Separately managed accounts, sometimes referred to as separate accounts, are individual investment portfolios managed by professional asset managers. Unlike pooled funds, SMAs provide direct ownership of securities, offering a personalized investment strategy. Investors have the luxury of tailoring their portfolios to suit their financial objectives, risk tolerance, and personal preferences.
Key Characteristics of SMAs:
- Customization: Investors can tailor their investment strategy to their specific needs.
- Transparency: Direct ownership of securities allows for greater visibility and control.
- Tax Efficiency: Investors can manage their tax liabilities more effectively.

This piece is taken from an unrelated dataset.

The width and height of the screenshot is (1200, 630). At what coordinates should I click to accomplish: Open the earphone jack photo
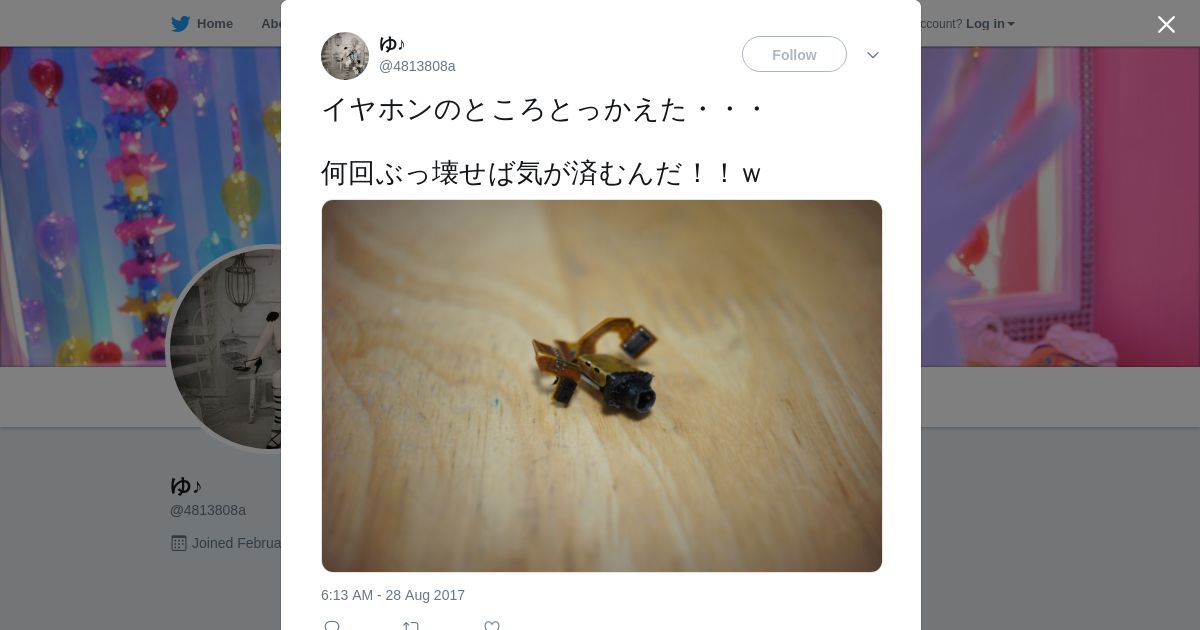(602, 386)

- Professional Management: Managed by seasoned professionals to optimize returns.
Pooled funds, such as mutual funds and exchange-traded funds (ETFs), aggregate capital from multiple investors to invest in a diversified portfolio of assets. This collective investment approach is managed by professional fund managers, providing investors with access to a broad range of securities that might be otherwise unaffordable.

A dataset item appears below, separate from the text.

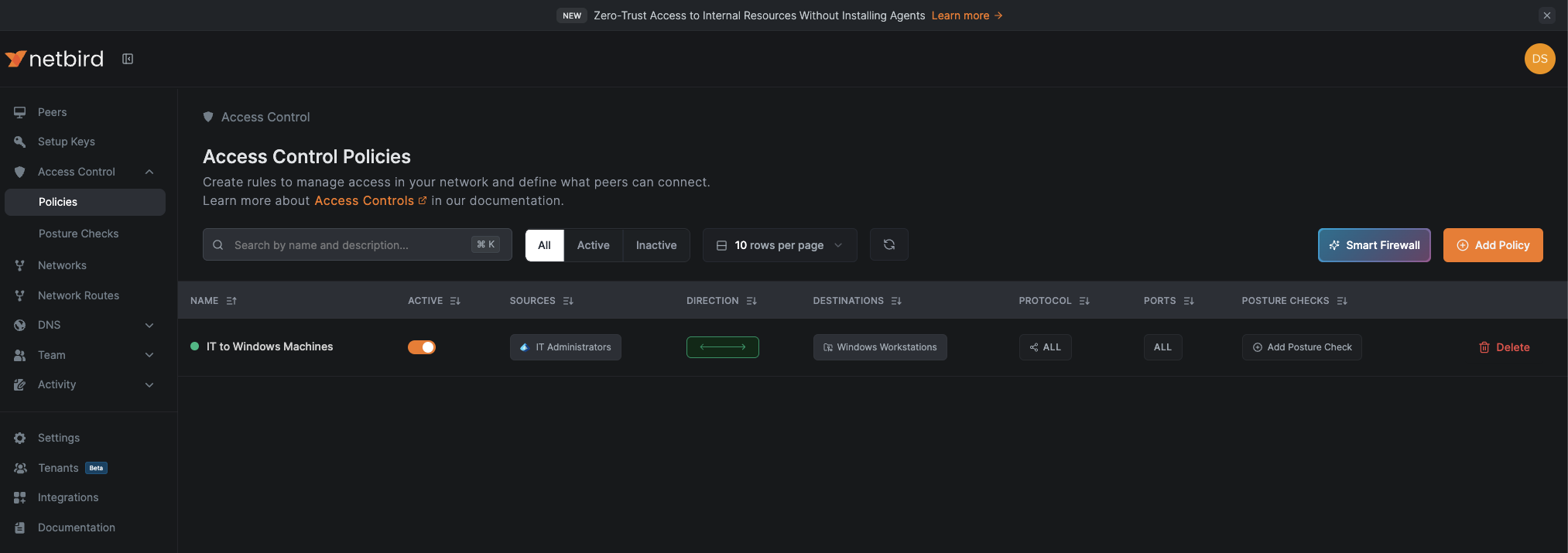
Task: Click the refresh icon next to rows per page
Action: [x=888, y=245]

Key Characteristics of Pooled Funds:
- Diversification: Spreading investments across various assets reduces risk.
- Accessibility: Lower minimum investment thresholds make it easier for individual investors to participate.
- Liquidity: Generally easier to buy and sell shares compared to individual securities.
- Professional Management: Fund managers make investment decisions on behalf of investors.
So, in a nutshell, pooled funds combine money from multiple investors into a single portfolio, offering shared returns. Separately managed accounts, by contrast, are individualized portfolios tailored to the holder’s unique needs and preferences.
Comparing Costs and Fees
Pooled funds tend to be less expensive due to shared management and administrative costs among all investors. As you might expect, separately managed accounts come with higher fees because they offer personalized, bespoke investment management services. Here’s an in-depth cost comparison between the two.
Pooled Funds Cost Breakdown
Pooled funds primarily charge an expense ratio, which is a percentage of the total assets in the fund and covers management fees, administrative costs, and other operating expenses. Expense ratios are calculated using this formula:
Annual fund expenses / total assets under management = expense ratio
For example, if the fund costs $80,000 per year in operating costs and has $8 million in assets, its expense ratio would be 0.01 (1%).
In addition to the expense ratio, some mutual funds may impose sales loads and redemption fees, though these are becoming increasingly uncommon in newer, low-cost options. You should also be prepared to pay transaction fees when buying or selling shares.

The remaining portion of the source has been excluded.